§ What to produce
Exact copy, pictures omitted: the line holding "You are a computer-use agent." and every line after it down to the end of the entries.

(Pixel coordinate grounding data)
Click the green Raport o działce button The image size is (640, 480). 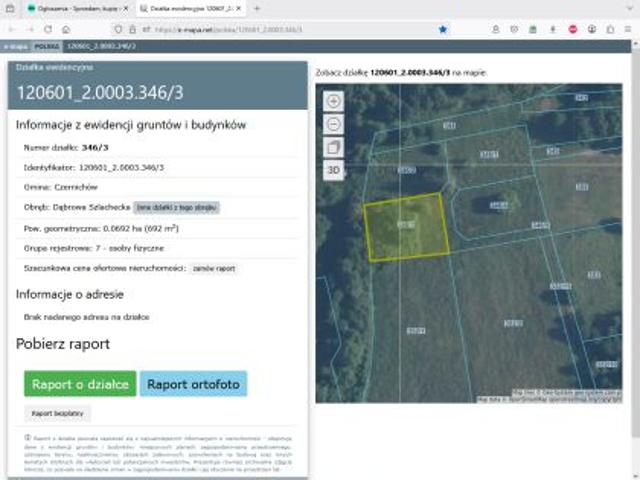pyautogui.click(x=80, y=384)
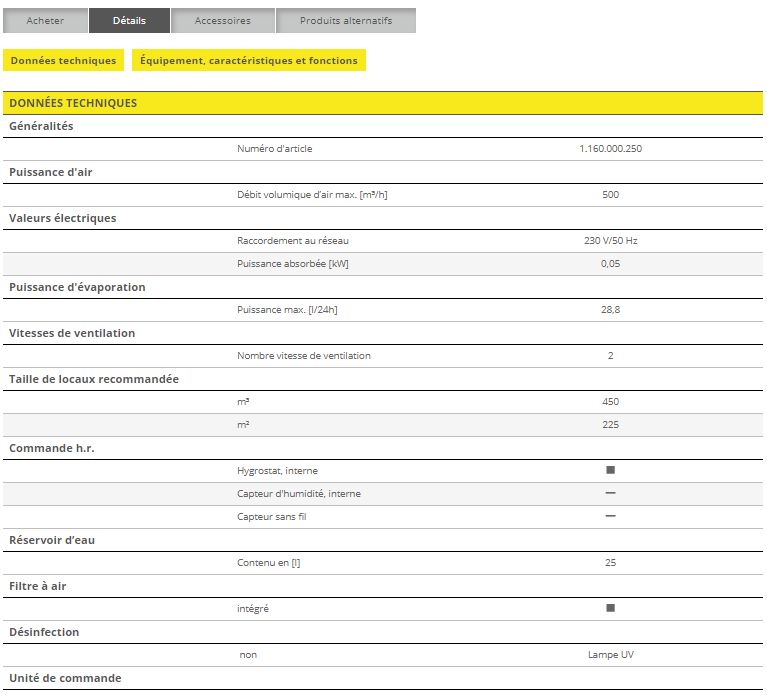Image resolution: width=767 pixels, height=696 pixels.
Task: Click the Hygrostat interne filled square icon
Action: [610, 470]
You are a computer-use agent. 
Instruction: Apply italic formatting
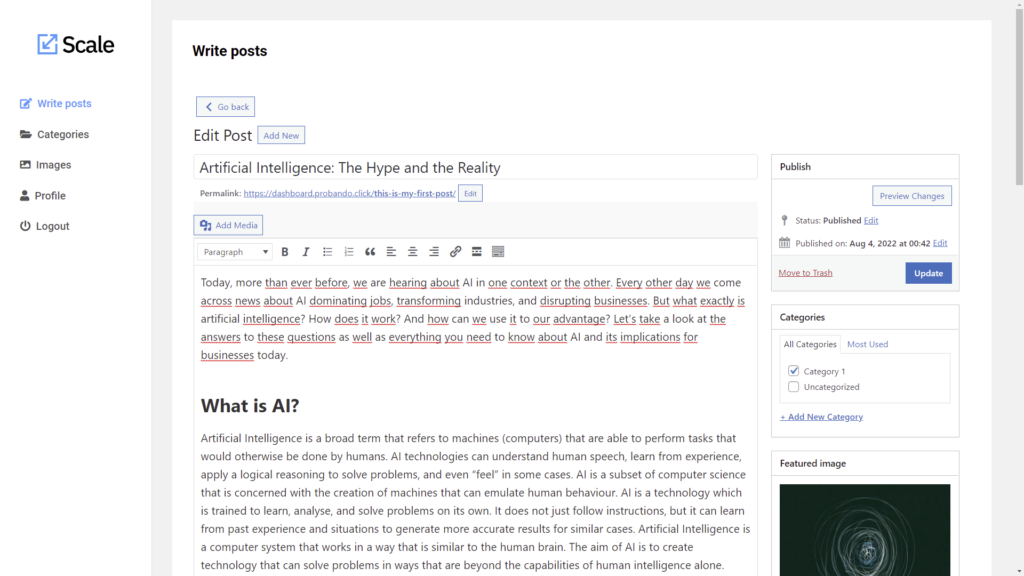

§ Result
You are a computer-use agent. 
Instruction: Apply italic formatting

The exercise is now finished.